SOURCE DOCUMENT ::
* * * * * * *

My brother and I were thinking of coming up on Sunday for a run down Bailey, especially since we live so close by and haven't been able to find a guide to show us the portages and the lines yet. We're both pretty competent class IV+ boaters, having run stretches like Pine Creek, the Black Rock section of Clear Creek, Gore, and plenty others. Is there a group that would be willing to show us the lines on Sunday? Are playboats doable or do we want to bring something with more volume?


----------



## CO_Patrick (Feb 22, 2008)

*I know people that have taken playboats down, but it isn't a play run. **If you just want to make it more challenging with the smaller boat and regularly creek in your playboats, then you would be fine bringing them. **Otherwise since you two have never been down before, and there is a bit of a paddle in and out, I would recommend a bigger boat. 
*


----------



## jboats (Apr 5, 2006)

It's doable for sure. I used to run my mr clean down and I can tell you it makes it harder. I like a creek boat in there but that's me. My playboat had me looking at the sky or river bottom an aweful lot. 

good luck and have fun whatever your decision is. I'm sure one of the groups would let you tag along as long as you have your safty gear with you. ie: throwbag pin kit etc...

* * * * * * *

TASK INSTRUCTIONS ::
Please pick up the Bailey kayaking thread above after its last sentence and write what comes next.

PROVIDED MATERIAL ::
* * * * * * *

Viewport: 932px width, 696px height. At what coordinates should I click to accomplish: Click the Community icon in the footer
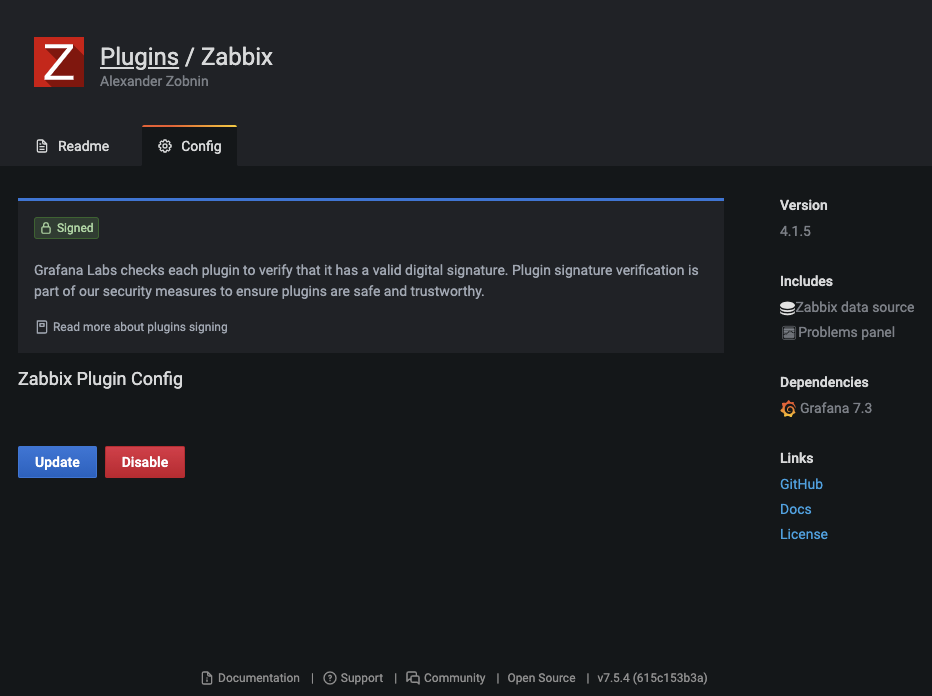(x=413, y=678)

* * * * * * *

REPLY ::
----------



## vito (Jul 16, 2009)

Alright, thanks a lot for the info. We've got an old Z, a Diesel, and a Gradient that we can choose to use if we really need it. Do you think it's a better idea to take the playboats, which we're used to running rivers in, or get into the larger volume ones that we're not necessarily used to?


----------



## lmaciag (Oct 10, 2003)

raymod2 said:


> What is the "CW Cruise Sunday"? Is anyone planning on doing the Foxton run on Saturday?


Thanks to Steve Dougherty, Colorado Whitewater (CW) has a Foxton cruise (organized trip for club members) on Sunday in conjunction with this event.

For insurance purposes, you need to be a member of CW ($30/year) and sign a waiver. Here is a link to the club page: http://www.coloradowhitewater.org/


----------



## JDHOG72 (Jul 18, 2007)

Vito,
Did you run Gore, PineCreek, Black Rock in your playboats? If so you are probably fine for Bailey especially if you dont mind a beating or two. It is pretty shallow though.


----------



## deepsouthpaddler (Apr 14, 2004)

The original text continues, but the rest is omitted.